See the [`examples/`](examples/) directory for more usage examples:

- [`simple_usage.py`](examples/simple_usage.py) - Basic single-line usage
- [`async_usage.py`](examples/async_usage.py) - Async usage and parallel batch processing
- [`twitter.py`](examples/twitter.py) - Twitter/X post extraction
- [`truthsocial.py`](examples/truthsocial.py) - Truth Social post extraction
- [`read_reddit.py`](examples/read_reddit.py) - Reddit post and comments extraction
- [`ptt.py`](examples/ptt.py) - PTT forum post extraction
- [`fetch_billgertz_tweet.py`](examples/fetch_billgertz_tweet.py) - Real-world Twitter scraping example

## Troubleshooting

### Playwright browser not installed

**Error**: `Executable doesn't exist at /path/to/chromium`

**Solution**: Install Playwright browsers after installing kabigon:
```bash
playwright install chromium
```

### FFmpeg not found (for audio transcription)

**Error**: `ffmpeg not found`

**Solution**: Install FFmpeg for your platform:
```bash
# Ubuntu/Debian
sudo apt-get install ffmpeg

# macOS
brew install ffmpeg

# Windows
# Download from https://ffmpeg.org/download.html
```

Or set custom FFmpeg path:
```bash
export FFMPEG_PATH=/path/to/ffmpeg
```

### Timeout errors

**Error**: `Timeout 30000ms exceeded`

**Solution**: Increase timeout for slow-loading pages:
```python
# Increase timeout to 60 seconds
from kabigon.loaders import PlaywrightLoader

loader = PlaywrightLoader(timeout=60_000)
content = loader.load_sync(url)
```

### CAPTCHA or rate limiting

Some websites may show CAPTCHAs or block automated access.

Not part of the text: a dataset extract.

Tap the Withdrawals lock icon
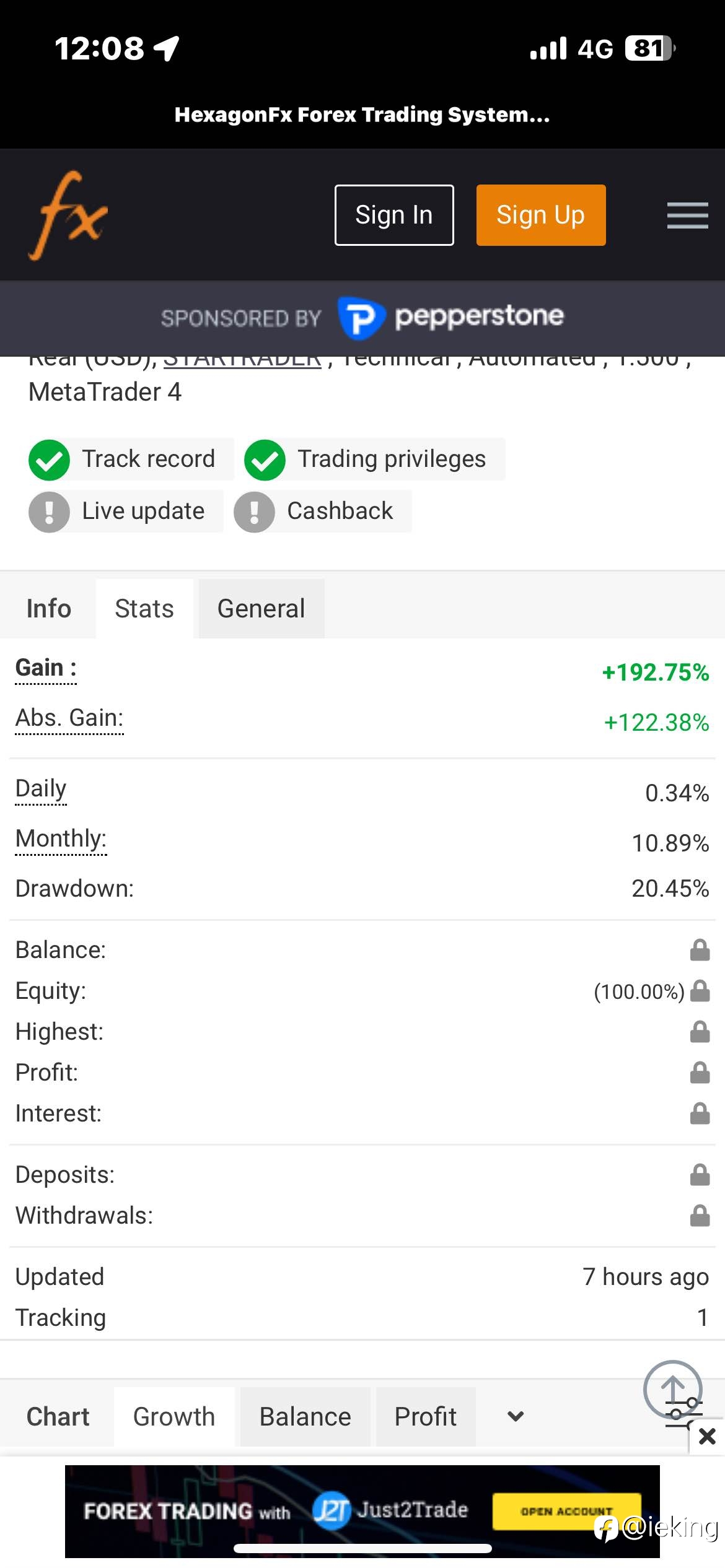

For Reddit, kabigon automatically uses `old.reddit.com` to avoid CAPTCHAs. For other sites, you may need to:

- Add delays between requests
- Use a custom user agent
- Implement retry logic with exponential backoff

## Development

### Setup

```bash
# Clone the repository
git clone https://github.com/narumiruna/kabigon.git
cd kabigon

# Install dependencies with uv
uv sync

# Install Playwright browsers
playwright install chromium
```

### Testing

```bash
# Run all tests with coverage
uv run pytest -v -s --cov=src tests

# Run specific test file
uv run pytest -v -s tests/loaders/test_youtube.py
```

Current test coverage: **69%** (37 tests passing)

### Linting and Type Checking

```bash
# Run linter
uv run ruff check .

# Run type checker
uv run ty check .

# Auto-fix linting issues
uv run ruff check --fix .

# Format code
uv run ruff format .
```

### Building and Publishing

```bash
# Build wheel
uv build -f wheel

# Publish to PyPI
uv publish
```

### Contributing

Contributions are welcome! Please feel free to submit a Pull Request. For major changes, please open an issue first to discuss what you would like to change.

When adding a new loader:
1. Create a new file in `src/kabigon/loaders/`
2. Inherit from the `Loader` base class
3. Implement `async def load(url: str) -> str`
4. Add domain validation
5. Add tests in `tests/loaders/`
6. Update documentation

See [`CLAUDE.md`](CLAUDE.md) for detailed development guidelines.

## License

MIT License - see [LICENSE](LICENSE) file for details.